MATERIAL FOR THE TASK:

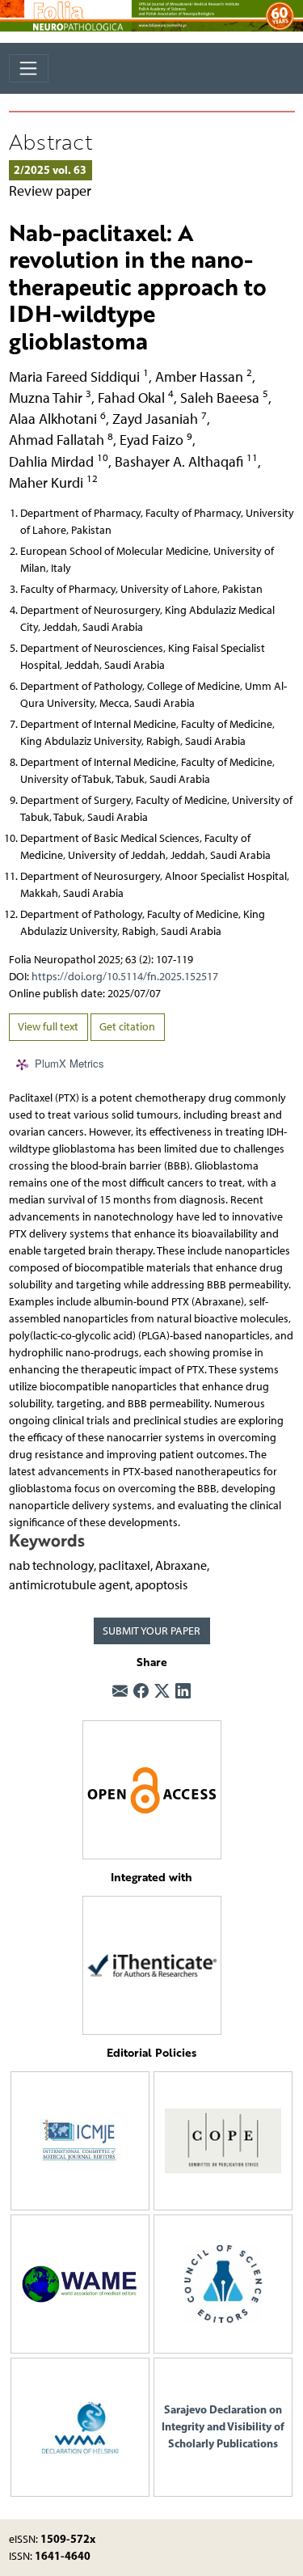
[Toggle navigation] (28, 68)
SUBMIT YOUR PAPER (151, 1631)
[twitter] (162, 1692)
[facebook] (141, 1692)
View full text (48, 1027)
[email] (120, 1692)
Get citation (127, 1027)
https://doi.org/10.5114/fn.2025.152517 (125, 976)
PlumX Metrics (69, 1063)
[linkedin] (183, 1692)
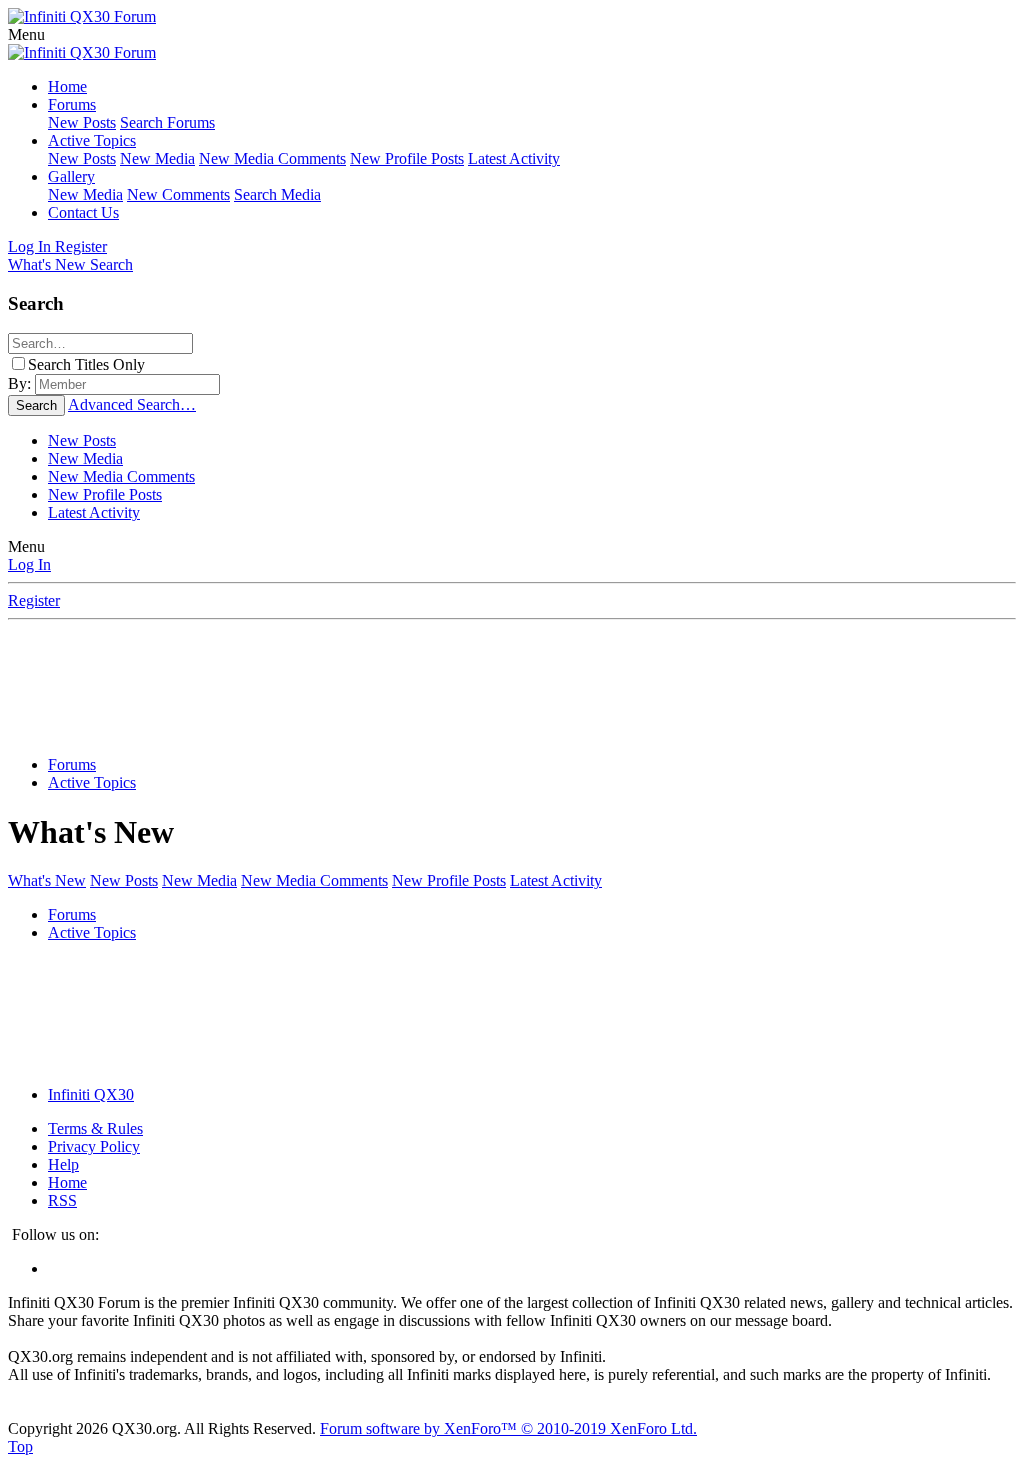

GOAL OF THE EXERCISE: The material above should be repeated word for word, with every picture omitted.

EXERCISE ANSWER:
[Toggle navigation] (28, 68)
SUBMIT YOUR PAPER (151, 1631)
[twitter] (162, 1692)
[facebook] (141, 1692)
View full text (48, 1027)
[email] (120, 1692)
Get citation (127, 1027)
https://doi.org/10.5114/fn.2025.152517 (125, 976)
PlumX Metrics (69, 1063)
[linkedin] (183, 1692)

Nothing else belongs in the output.